In order to start consuming this open data, we'll need to hook into that metadata firehose and ingest the news streams onto our platform. How do we do this? Let's start by finding out what data is available.
GDELT publishes a list of the latest files on their website. This list is updated every 15 minutes. In NiFi, we can set up a dataflow that will poll the GDELT website, source a file from this list, and save it to HDFS so we can use it later.
Inside the NiFi dataflow designer, create a HTTP connector by dragging a processor onto the canvas and selecting GetHTTP
function.
To configure this processor, you'll need to enter the URL of the file list as:
http://data.gdeltproject.org/gdeltv2/lastupdate.txt
Also, provide a temporary filename for the file list you will download. In the example below, we've used NiFi's expression language to generate a universally unique key so that files are not overwritten (UUID()
).
It's worth noting that with this type of processor (GetHTTP
method), NiFi supports a number of scheduling and timing options for the polling and retrieval. For now, we're just going to use the default options and let NiFi manage the polling intervals for us.
An example of the latest file list from GDELT is shown as follows:
Next, we will parse the URL of the GKG news stream so that we can fetch it in a moment. Create a regular expression parser by dragging a processor onto the canvas and selecting ExtractText
. Now, position the new processor underneath the existing one and drag a line from the top processor to the bottom one. Finish by selecting the success
relationship in the connection dialog that pops up.
This is shown in the following example:
Next, let's configure the ExtractText
processor to use a regular expression that matches only the relevant text of the file list, for example:
([^ ]*gkg.csv.*)
From this regular expression, NiFi will create a new property (in this case, called url
) associated with the flow design, which will take on a new value as each particular instance goes through the flow.
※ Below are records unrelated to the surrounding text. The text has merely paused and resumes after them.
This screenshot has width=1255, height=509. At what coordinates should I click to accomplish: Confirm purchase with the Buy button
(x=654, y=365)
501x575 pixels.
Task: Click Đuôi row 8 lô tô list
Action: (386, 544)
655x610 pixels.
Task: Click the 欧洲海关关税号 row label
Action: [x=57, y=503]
It can even be configured to support multiple threads.
Again, this is example is shown as follows:
It's worth noting here, that while this is a fairly specific example, the technique is deliberately general purpose and can be used in many situations.
Now that we have the URL of the GKG feed, we fetch it by configuring an InvokeHTTP
processor to use the url
property we previously created as it's remote endpoint, and dragging the line as before.
All that remains is to decompress the zipped content with an UnpackContent
processor (using the basic .zip
format) and save to HDFS using a PutHDFS
processor, like so:
So far, this flow looks very point-to-point, meaning that if we were to introduce a new consumer of data, for example, a Spark-streaming job, the flow must be changed. For example, the flow design might have to change to look like this:
If we add yet another, the flow must change again. In fact, each time we add a new consumer, the flow gets a little more complicated, particularly when all the error handling is added. This is clearly not always desirable, as introducing or removing consumers (or producers) of data, might be something we want to do often, even frequently. Plus, it's also a good idea to try to keep your flows as simple and reusable as possible.
Therefore, for a more flexible pattern, instead of writing directly to HDFS, we can publish to Apache Kafka. This gives us the ability to add and remove consumers at any time without changing the data ingestion pipeline. We can also still write to HDFS from Kafka if needed, possibly even by designing a separate NiFi flow, or connect directly to Kafka using the Spark-streaming.
To do this, we create a Kafka writer by dragging a processor onto the canvas and selecting PutKafka
.
We now have a simple flow that continuously polls for an available file list, routinely retrieving the latest copy of a new stream over the web as it becomes available, decompressing the content, and streaming it record-by-record into Kafka, a durable, fault-tolerant, distributed message queue, for processing by the Spark-streaming or storage in HDFS. And what's more, without writing a single line of bash!